The following items can be considered when deciding if a static mixer should be used in a particular application:
• Distribution of vapor and liquid phases at the REAC inlet. With poor distribution there are more likely to be tubes without adequate water where a first drop of water could condense.
• Severe service such as a high chloride content. If there is little or no chlorides there is less need to ensure good contacting of water and vapor.
• Metallurgy of the REAC and the piping upstream of the REAC. With corrosion resistant alloys there is less consequence if there is poor contacting of the water and vapor.
• Flow regime downstream of the water injection point.
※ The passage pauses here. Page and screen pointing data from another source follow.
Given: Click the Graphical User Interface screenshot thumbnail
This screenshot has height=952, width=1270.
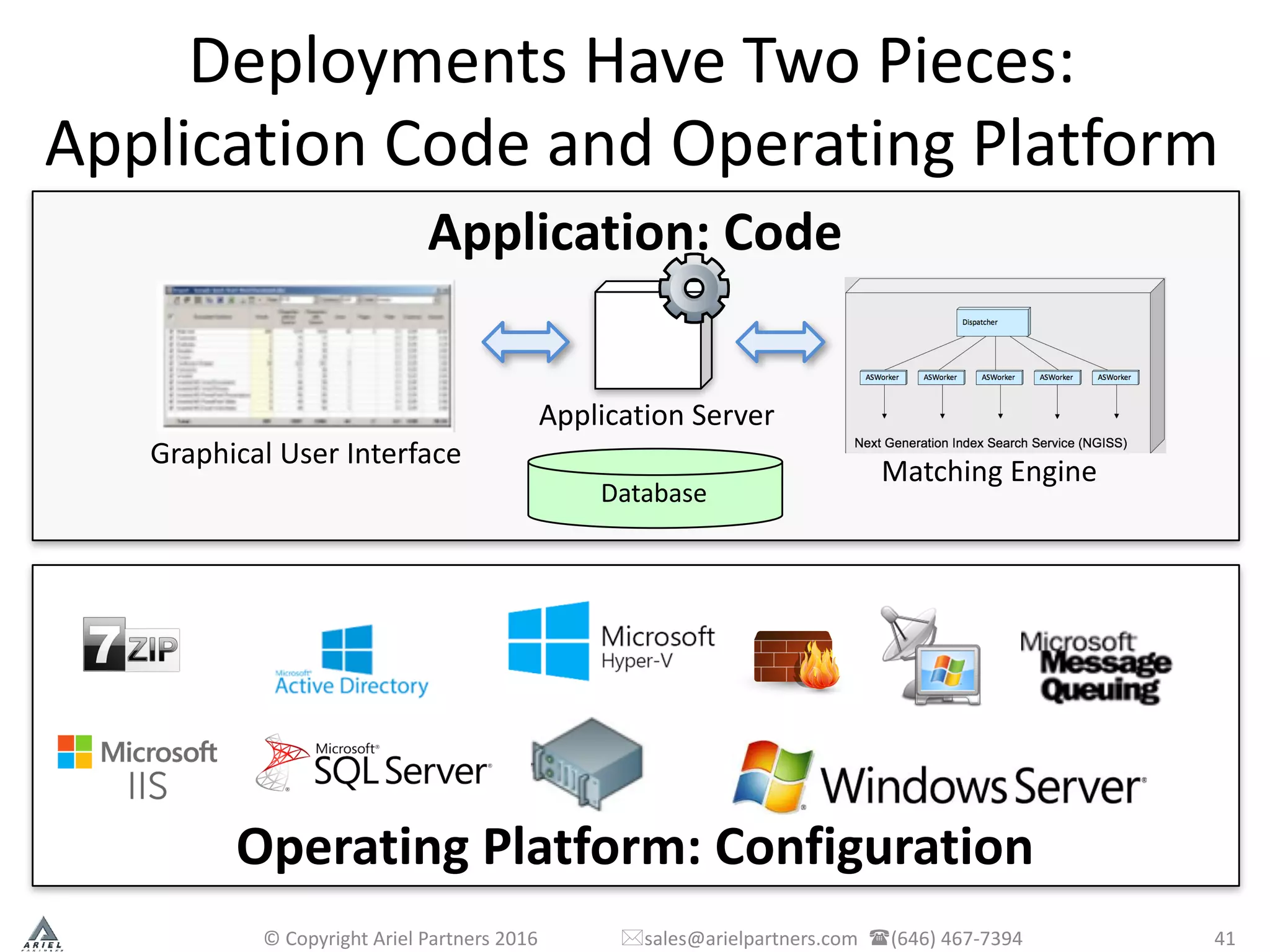Looking at the screenshot, I should (308, 356).
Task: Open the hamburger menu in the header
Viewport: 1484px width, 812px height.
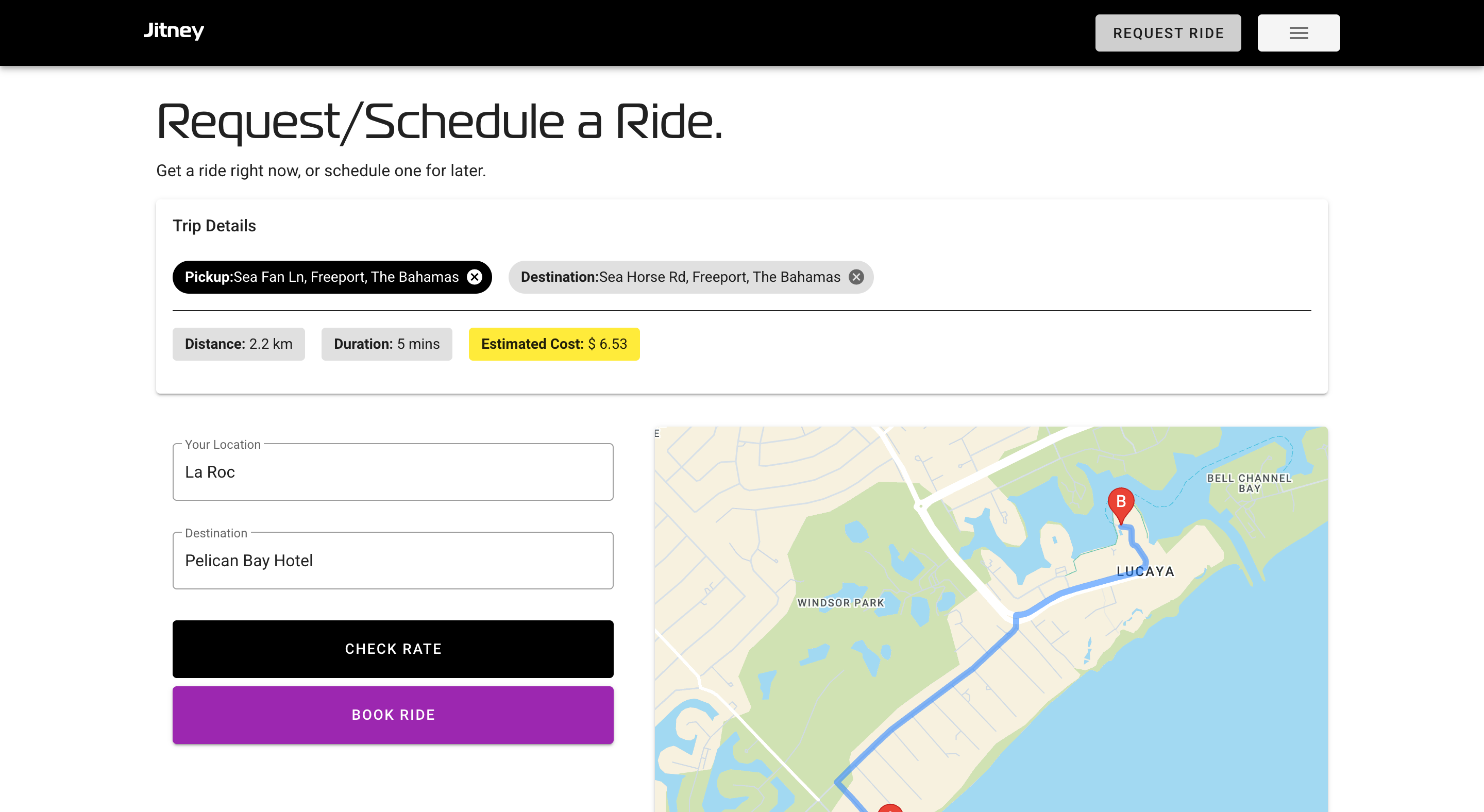Action: click(1298, 33)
If there will always be good mixing due to the flow rates and piping orientation there is no need to have a static mixer. However, even if the flow regime ensures good mixing at normal flow rates, turndown and variations in oil, water and gas flow rates should be considered as well.
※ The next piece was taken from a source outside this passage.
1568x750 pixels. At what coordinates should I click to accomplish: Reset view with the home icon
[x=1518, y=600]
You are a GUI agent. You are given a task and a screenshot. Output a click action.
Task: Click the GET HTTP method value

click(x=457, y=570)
• Available pressure drop. If there is not enough pressure drop for good contacting in a static mixer, alternatives need to be considered.
• Wash water injection equipment. If a full cone spray nozzle is used within its design operating range it can spray water across the full cross-sectional area of the pipe and get good contact between the water and the vapor. Without such an injection there is unlikely to be good contact immediately downstream of the injection point.
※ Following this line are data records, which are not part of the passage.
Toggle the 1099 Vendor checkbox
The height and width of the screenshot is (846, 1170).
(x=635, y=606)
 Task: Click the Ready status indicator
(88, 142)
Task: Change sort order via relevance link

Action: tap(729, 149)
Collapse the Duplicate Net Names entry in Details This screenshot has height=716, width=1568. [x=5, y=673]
• Amount of injected water remaining in the liquid water phase at the injection point. More water gives a better chance of contacting all the vapor and scrubbing out all the HCl.
• REAC bundle arrangement. If there are multiple rows per pass in the REAC, the liquid will tend to go preferentially to the lower row and there may not be adequate water in the upper row. Even with a single row per pass the flow should be annular to avoid points where a first drop of water can condense.
|
Static Mixer Preferred |
Static Mixer Has Less Value |
|
Poor distribution of vapor and liquid |
Balanced symmetric flow at REAC inlet |
|
High chloride content (> 3 ppmv HCl in vapor space) |
Low chloride content (< 1 ppmv HCl in vapor space) |
|
CS piping ahead of REAC |
Alloy (825 or duplex 2205) piping ahead of REAC |
|
CS tubes in REAC |
Alloy (825 or duplex 2205) tubes in REAC |
|
Insufficient time, orientation or flow regime for good mixing in piping upstream of REAC |
Vertical upward leg with churn flow upstream of REAC |
|
10-15 psi available for pressure drop in static mixer |
Insufficient pressure drop for a static mixer |
|
Injection quill without a full cone spray nozzle |
Full cone spray nozzle in the center of the pipe |
|
Minimal free water (< 25% of injected water) in the liquid phase |
Excess free water (>40% of injected water) in the liquid phase |
|
Dry spots expected in the REAC where first drops of water are likely to condense on tubes |
REAC has one row per pass with annular flow |
RICHARD HOEHN (Honeywell UOP)
UOP’s experience has shown that a static mixer upstream of the effluent air cooler is not necessary if the unit is designed according to UOP practice. On the downside, static mixers can trap debris.
LARS JORGENSEN( Haldor Topsoe)
All wash systems upstream of the REAC will be supplied with a spray system to ensure good contact between water and reactor effluent stream. In addition, a static mixer will be included for systems where the feed chloride content is high.
MAX LAWRENCE (Shell Global Solutions)
A static mixer is recommended upstream of the REAC in hydroprocessing services that require continuous wash water injection. The static mixer is installed downstream of the wash water injection point to provide thorough mixing of the wash water and the process gas stream. If the process gas stream includes HCl (or HF), the static mixer ensures that unvaporized wash water efficiently scrubs the halides from the process gas stream.
SAM LORDO (Consultant)
In this service, using a static mixer may be require if there is an inadequate amount of washwater going to REAC section. Using a static mixer would enhance contact between water and hydrocarbon. This is not a normal operation.